A list of model options generated by genopts(). Contains settings for the model, including:

  • f: Prediction function for the model

  • time: Vector of observation times

  • p: List of parameter values and structure

  • nsim: Number of Monte Carlo samples

  • n: Number of individuals

  • pt: Parameter values on transformed scale

  • ptrans: Parameter transformation function

obs

Observed data in one of two formats: 1. Aggregate form: List with elements: - E: Vector of means for each time point - V: Covariance matrix of observations 2. Raw data matrix: - Rows: Individual observations (nsim) - Columns: Time points

Value

A function with signature function(p, givedetails = FALSE, opts_overrides) where:

  • p: Parameter values (transformed or untransformed)

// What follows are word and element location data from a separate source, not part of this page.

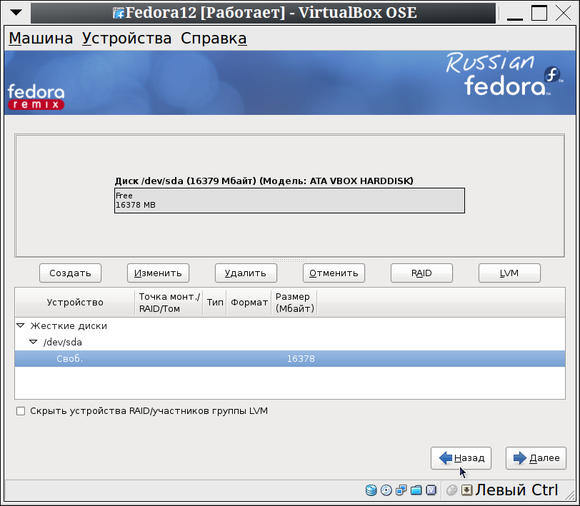Collapse the /dev/sda tree node
The height and width of the screenshot is (506, 580).
[x=33, y=342]
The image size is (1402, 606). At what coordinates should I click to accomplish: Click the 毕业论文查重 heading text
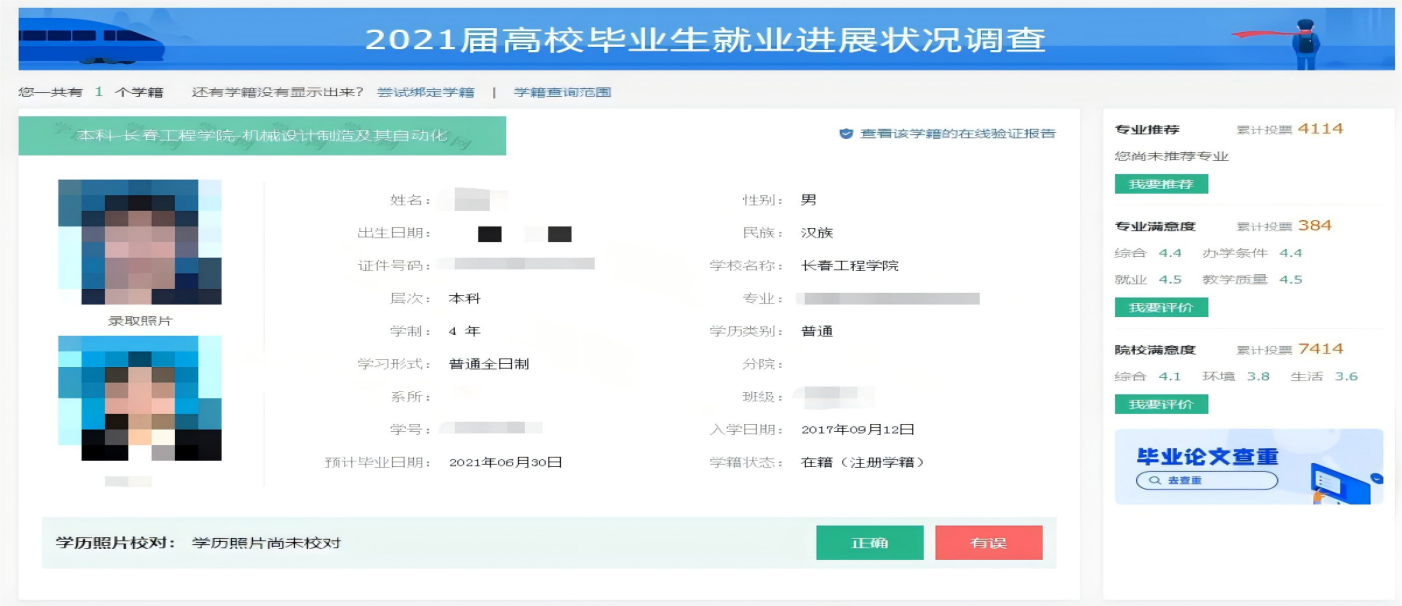[1207, 457]
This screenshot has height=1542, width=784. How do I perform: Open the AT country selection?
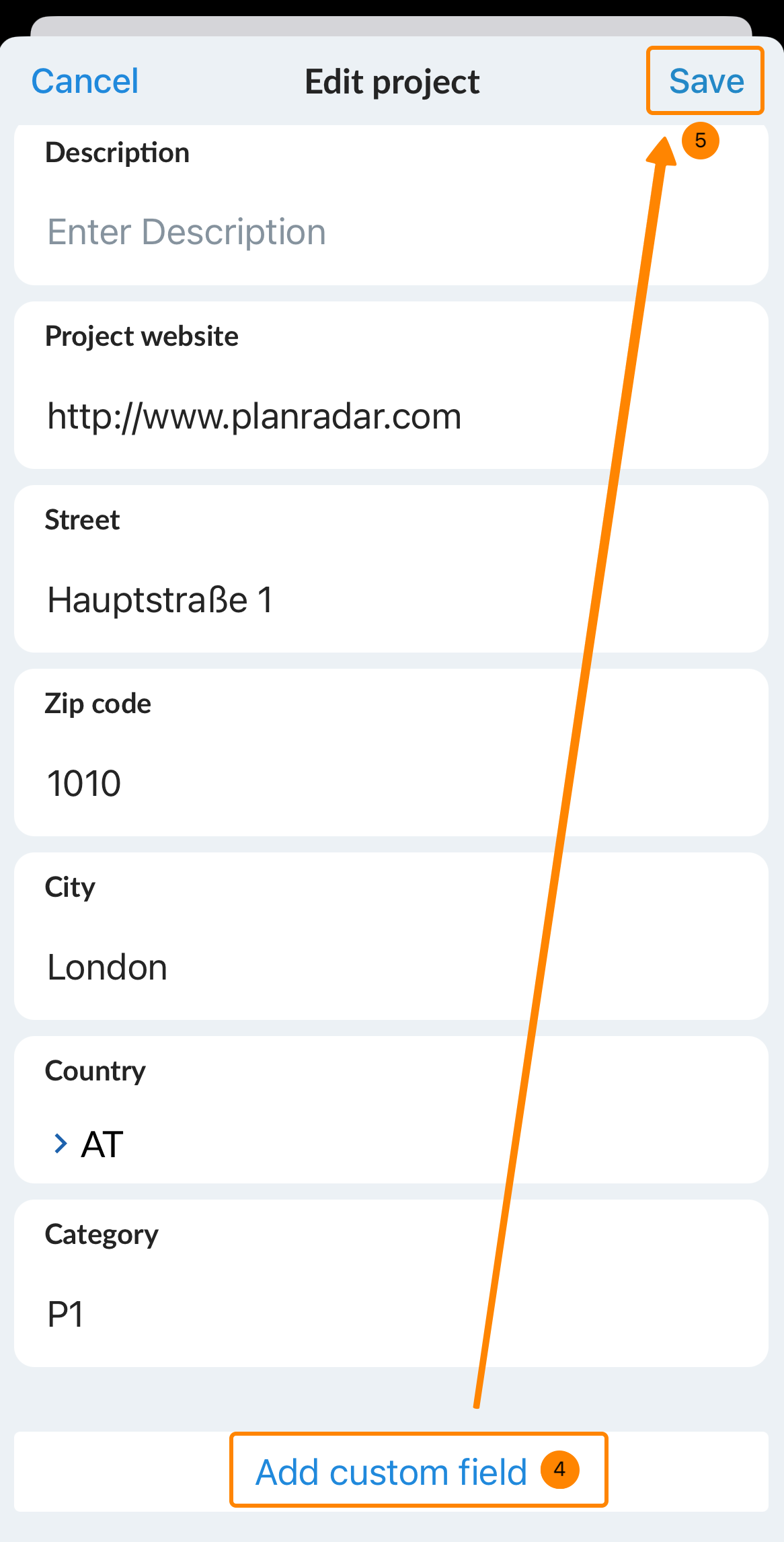tap(102, 1144)
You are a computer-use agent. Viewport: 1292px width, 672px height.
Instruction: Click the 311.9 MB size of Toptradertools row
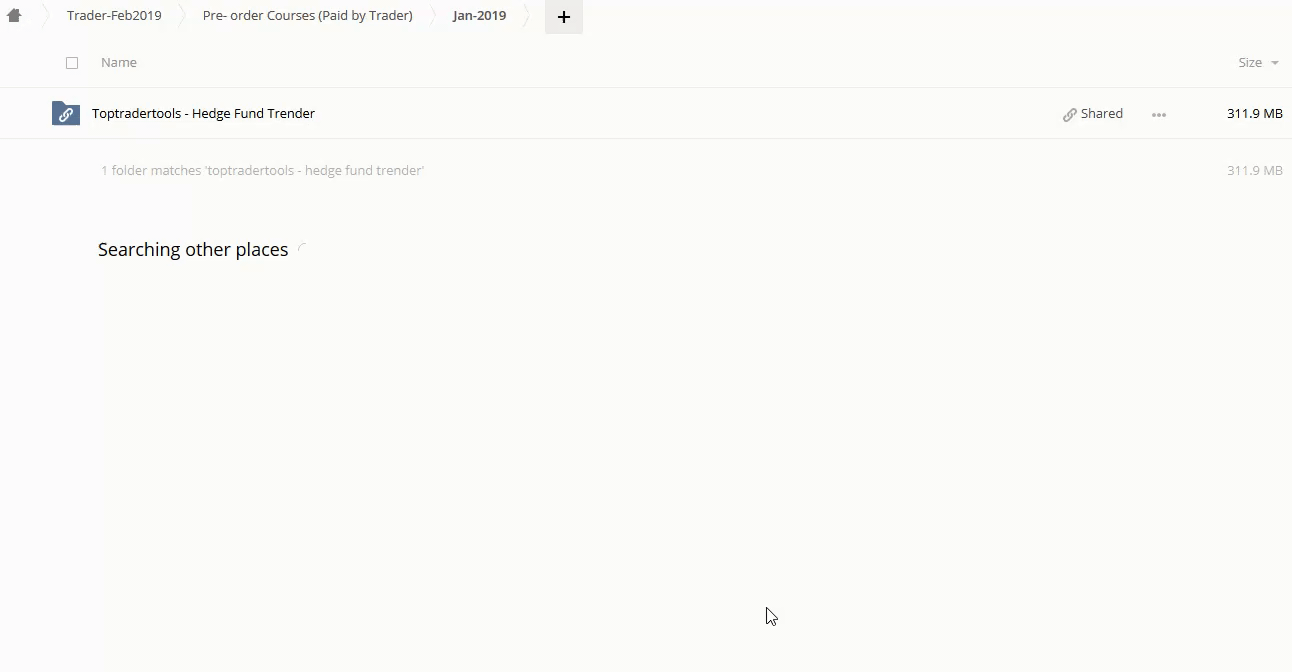[1254, 114]
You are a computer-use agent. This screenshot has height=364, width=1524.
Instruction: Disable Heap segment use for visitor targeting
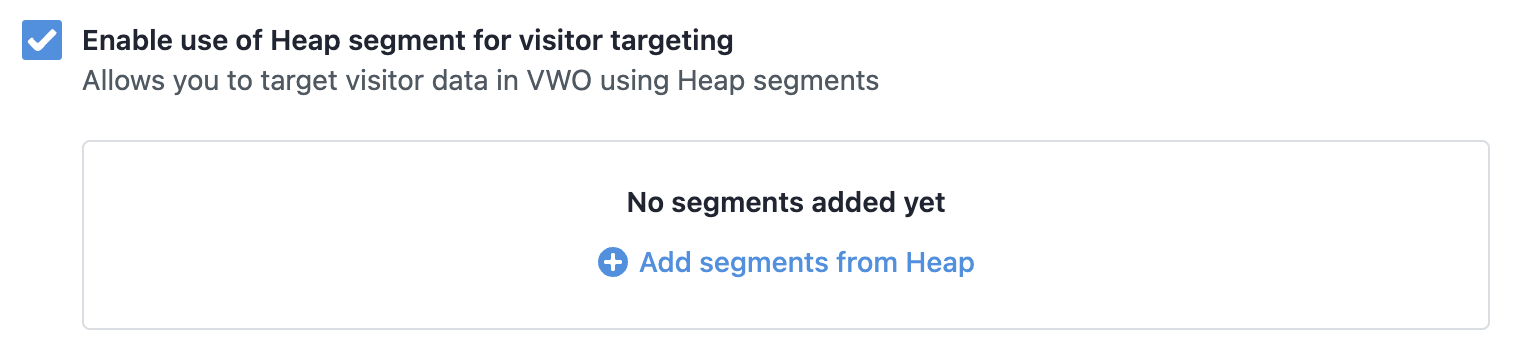point(42,40)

  • givedetails: If TRUE, returns additional attributes: - EV: Expected values (mean and covariance) - obs: Observed data - nllfun: Negative log-likelihood function - opts: Model options used

  • opts_overrides: Optional list to override model options

  • Returns: Negative log-likelihood value

Details

Algorithm Steps:

    1. Data Preparation:

      • Validates input data format

      • Converts raw data to aggregate form if needed

      • Uses expected data if observations not provided

    2. Parameter Processing:

      • Handles both transformed and untransformed parameters

      • Updates model options with current parameters

    3. Likelihood Computation:

      • Generates expected values using gen_pop_EV

      • Computes covariance matrix inverse

      • Calculates negative log-likelihood

    4. Error Handling:

      • Checks for matrix inversion problems

      • Validates data dimensions

      • Ensures proper parameter transformations

Mathematical Details:

  • Negative Log-Likelihood: $$-2\log L = n\log|V| + (y - \mu)^T V^{-1} (y - \mu)$$ where: - n: Number of individuals - V: Model-predicted covariance matrix - y: Observed means - μ: Model-predicted means

  • Parameter Transformations: - Log transform for positive parameters - Logit transform for bounded parameters - Identity for unrestricted parameters

Examples

# Load required libraries
library(admr)
library(rxode2)
library(nlmixr2)
library(dplyr)
library(tidyr)
library(mnorm)


# Load and prepare data
data(examplomycin)
examplomycin_wide <- examplomycin %>%
  filter(EVID != 101) %>%
  dplyr::select(ID, TIME, DV) %>%
  pivot_wider(names_from = TIME, values_from = DV) %>%
  dplyr::select(-c(1))

# Create aggregated data
examplomycin_aggregated <- examplomycin_wide %>%
  admr::meancov()

# Define RxODE model
rxModel <- function(){
model({
  # Parameters
  ke = cl / v1             # Elimination rate constant
  k12 = q / v1             # Rate constant for central to peripheral transfer
  k21 = q / v2             # Rate constant for peripheral to central transfer

  # Differential equations
  d/dt(depot)    = -ka * depot
  d/dt(central)  = ka * depot - ke * central - k12 * central + k21 * peripheral
  d/dt(peripheral) = k12 * central - k21 * peripheral

  # Concentration in central compartment
  cp = central / v1
})
}

rxModel <- rxode2(rxModel)
#>  
#>  
#>  parameter labels from comments are typically ignored in non-interactive mode
#>  Need to run with the source intact to parse comments
rxModel <- rxModel$simulationModel
#>  
#>  

# Define prediction function for a two-compartment model
predder <- function(time, theta_i, dose = 100) {
  n_individuals <- nrow(theta_i)
  if (is.null(n_individuals)) n_individuals <- 1

  # Create event table for dosing and sampling
  ev <- eventTable(amount.units="mg", time.units="hours")
  ev$add.dosing(dose = dose, nbr.doses = 1, start.time = 0)
  ev$add.sampling(time)

  # Solve ODE system
  out <- rxSolve(rxModel, params = theta_i, events = ev, cores = 0)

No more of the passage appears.